▸ **Source data**:
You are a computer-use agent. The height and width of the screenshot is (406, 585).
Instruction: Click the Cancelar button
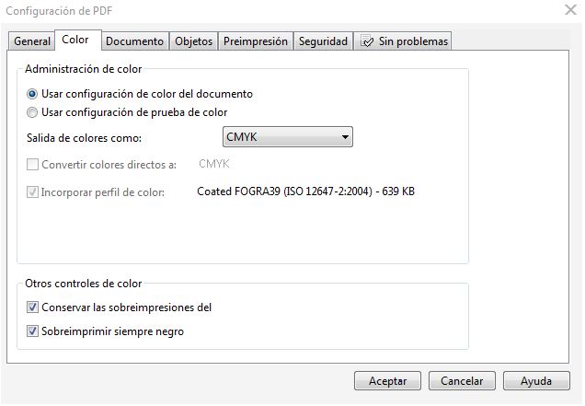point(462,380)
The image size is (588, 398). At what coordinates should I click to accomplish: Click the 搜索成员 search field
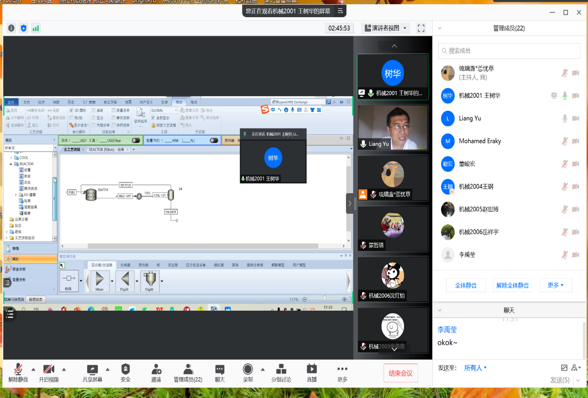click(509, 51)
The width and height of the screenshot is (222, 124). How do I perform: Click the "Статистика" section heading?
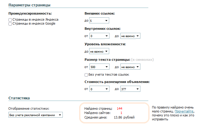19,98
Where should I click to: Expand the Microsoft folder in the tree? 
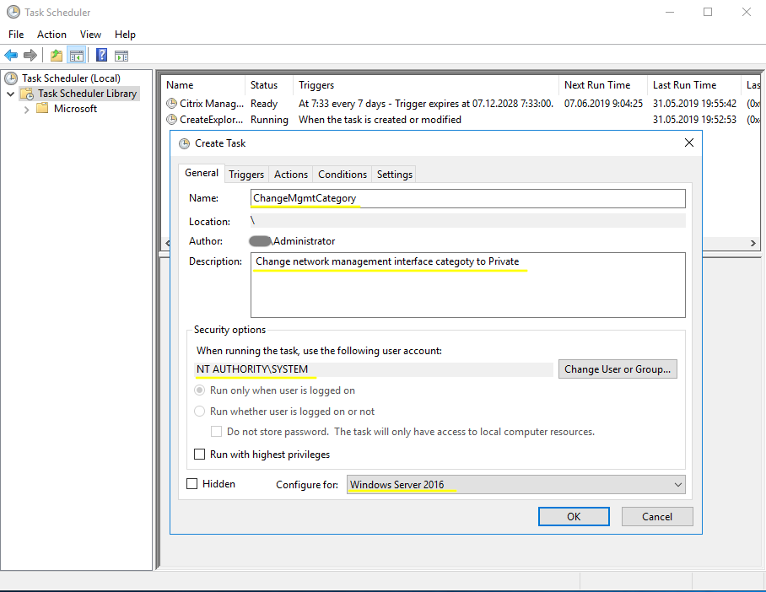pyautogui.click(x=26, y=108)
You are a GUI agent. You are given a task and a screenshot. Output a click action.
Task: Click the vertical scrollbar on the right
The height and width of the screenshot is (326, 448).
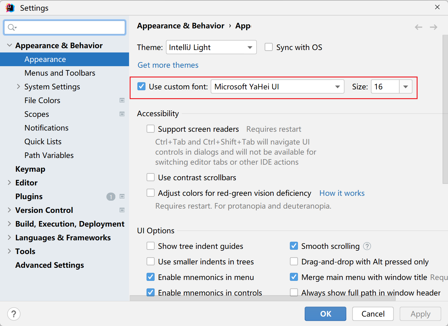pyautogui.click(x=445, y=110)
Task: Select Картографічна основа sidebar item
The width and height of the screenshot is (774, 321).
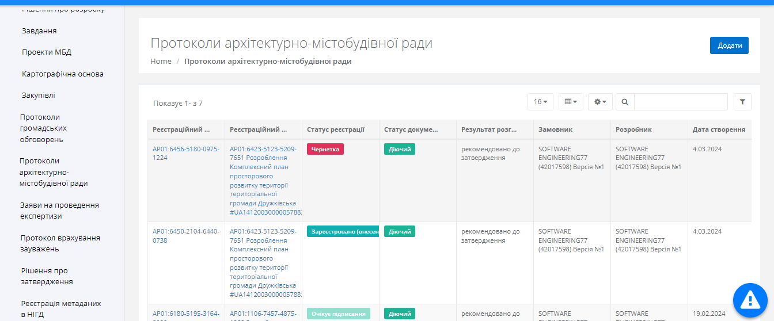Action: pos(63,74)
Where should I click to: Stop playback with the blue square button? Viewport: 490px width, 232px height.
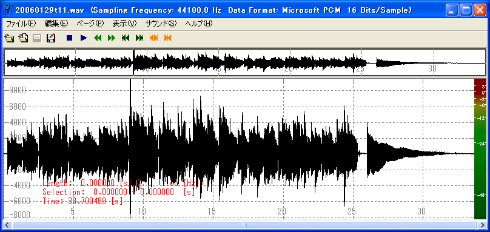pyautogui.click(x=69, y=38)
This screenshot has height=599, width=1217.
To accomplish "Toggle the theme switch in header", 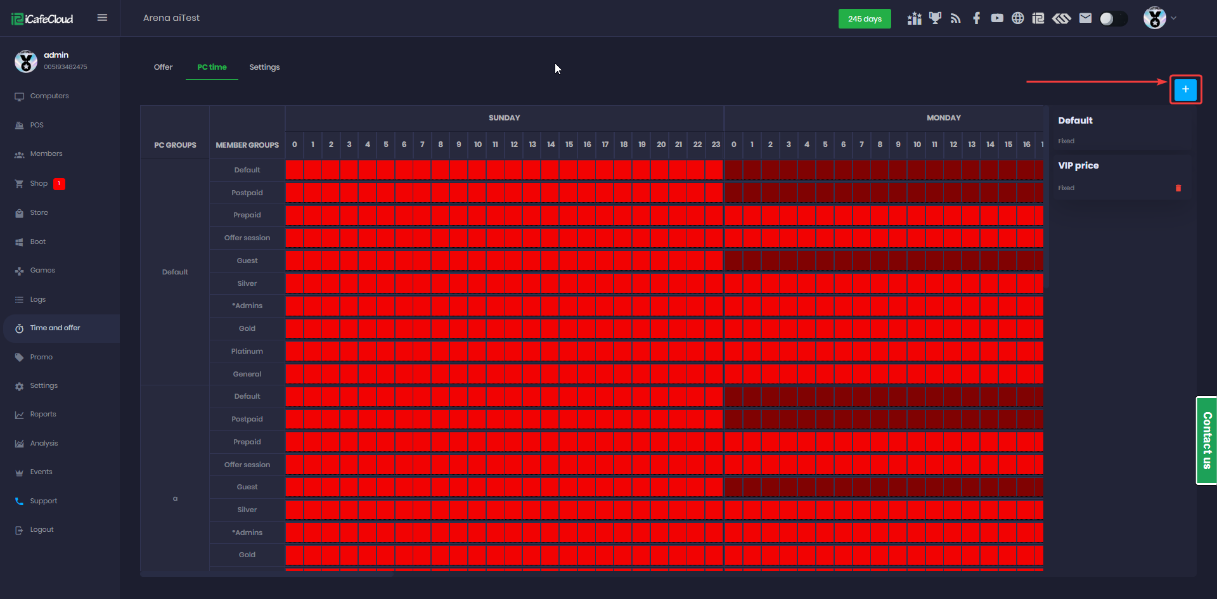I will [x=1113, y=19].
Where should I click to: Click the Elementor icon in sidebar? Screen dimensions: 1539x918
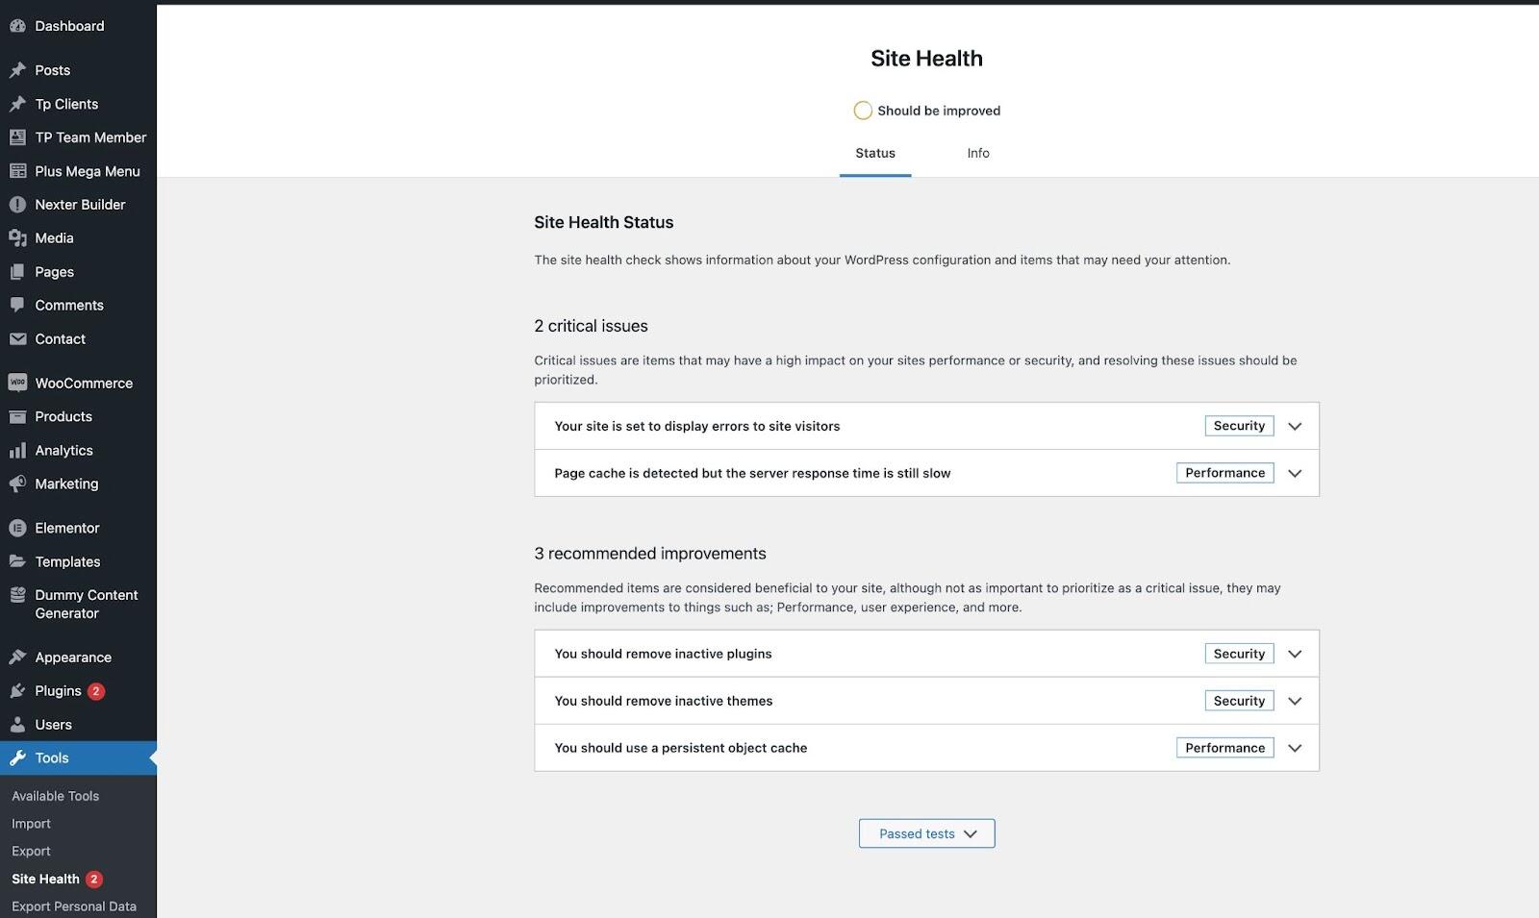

▸ **What you should do**: Each line of the listing above that includes the word "sidebar" should be copied.

▸ **Response for this exercise**:
Task: Select Картографічна основа sidebar item
Where should I click to: Click the Elementor icon in sidebar? Screen dimensions: 1539x918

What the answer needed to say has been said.